■ **To do**
Could you set out the material below as a numbered list, skipping any blank lines?
**** Data to use
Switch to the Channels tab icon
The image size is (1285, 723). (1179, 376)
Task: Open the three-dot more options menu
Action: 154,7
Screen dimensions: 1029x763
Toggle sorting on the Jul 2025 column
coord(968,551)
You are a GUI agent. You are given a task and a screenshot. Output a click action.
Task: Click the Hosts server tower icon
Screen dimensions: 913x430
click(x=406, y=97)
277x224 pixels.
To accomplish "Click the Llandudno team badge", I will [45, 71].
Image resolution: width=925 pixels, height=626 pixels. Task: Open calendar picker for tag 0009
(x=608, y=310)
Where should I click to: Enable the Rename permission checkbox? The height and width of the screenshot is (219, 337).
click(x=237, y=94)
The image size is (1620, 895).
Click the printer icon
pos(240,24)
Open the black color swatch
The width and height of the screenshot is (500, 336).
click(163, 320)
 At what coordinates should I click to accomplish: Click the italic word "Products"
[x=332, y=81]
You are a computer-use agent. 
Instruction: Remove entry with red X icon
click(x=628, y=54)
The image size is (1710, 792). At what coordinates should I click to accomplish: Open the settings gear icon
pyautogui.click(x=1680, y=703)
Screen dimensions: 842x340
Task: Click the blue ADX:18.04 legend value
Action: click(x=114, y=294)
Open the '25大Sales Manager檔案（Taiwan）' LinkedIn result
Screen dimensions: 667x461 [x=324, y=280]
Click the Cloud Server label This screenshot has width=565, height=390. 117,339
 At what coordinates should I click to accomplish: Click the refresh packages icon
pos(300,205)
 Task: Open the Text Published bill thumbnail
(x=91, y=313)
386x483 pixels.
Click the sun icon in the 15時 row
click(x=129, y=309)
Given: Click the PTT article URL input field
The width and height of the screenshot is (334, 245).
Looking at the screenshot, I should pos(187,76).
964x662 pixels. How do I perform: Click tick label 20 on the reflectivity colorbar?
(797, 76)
********
■ **Output for this task**
1. Switch to the Channels tab icon
2. The image size is (1285, 723). (1179, 376)
3. Task: Open the three-dot more options menu
4. Action: 154,7
5. Screen dimensions: 1029x763
6. Toggle sorting on the Jul 2025 column
7. coord(968,551)
8. You are a GUI agent. You are given a task and a screenshot. Output a click action.
9. Task: Click the Hosts server tower icon
10. Screen dimensions: 913x430
11. click(x=406, y=97)
12. 277x224 pixels.
13. To accomplish "Click the Llandudno team badge", I will [45, 71].
14. Image resolution: width=925 pixels, height=626 pixels. Task: Open calendar picker for tag 0009
15. (x=608, y=310)
16. Where should I click to: Enable the Rename permission checkbox? The height and width of the screenshot is (219, 337).
17. click(x=237, y=94)
18. The image size is (1620, 895).
19. Click the printer icon
20. pos(240,24)
21. Open the black color swatch
22. The width and height of the screenshot is (500, 336).
23. click(163, 320)
24.  At what coordinates should I click to accomplish: Click the italic word "Products"
25. [x=332, y=81]
26. You are a computer-use agent. 
27. Instruction: Remove entry with red X icon
28. click(x=628, y=54)
29. The image size is (1710, 792). At what coordinates should I click to accomplish: Open the settings gear icon
30. pyautogui.click(x=1680, y=703)
31. Screen dimensions: 842x340
32. Task: Click the blue ADX:18.04 legend value
33. Action: click(x=114, y=294)
34. Open the '25大Sales Manager檔案（Taiwan）' LinkedIn result
35. Screen dimensions: 667x461 [x=324, y=280]
36. Click the Cloud Server label This screenshot has width=565, height=390. 117,339
37.  At what coordinates should I click to accomplish: Click the refresh packages icon
38. pos(300,205)
39.  Task: Open the Text Published bill thumbnail
40. (x=91, y=313)
41. 386x483 pixels.
42. Click the sun icon in the 15時 row
43. click(x=129, y=309)
44. Given: Click the PTT article URL input field
45. The width and height of the screenshot is (334, 245).
46. Looking at the screenshot, I should pos(187,76).
47. 964x662 pixels. How do I perform: Click tick label 20 on the reflectivity colorbar?
48. (797, 76)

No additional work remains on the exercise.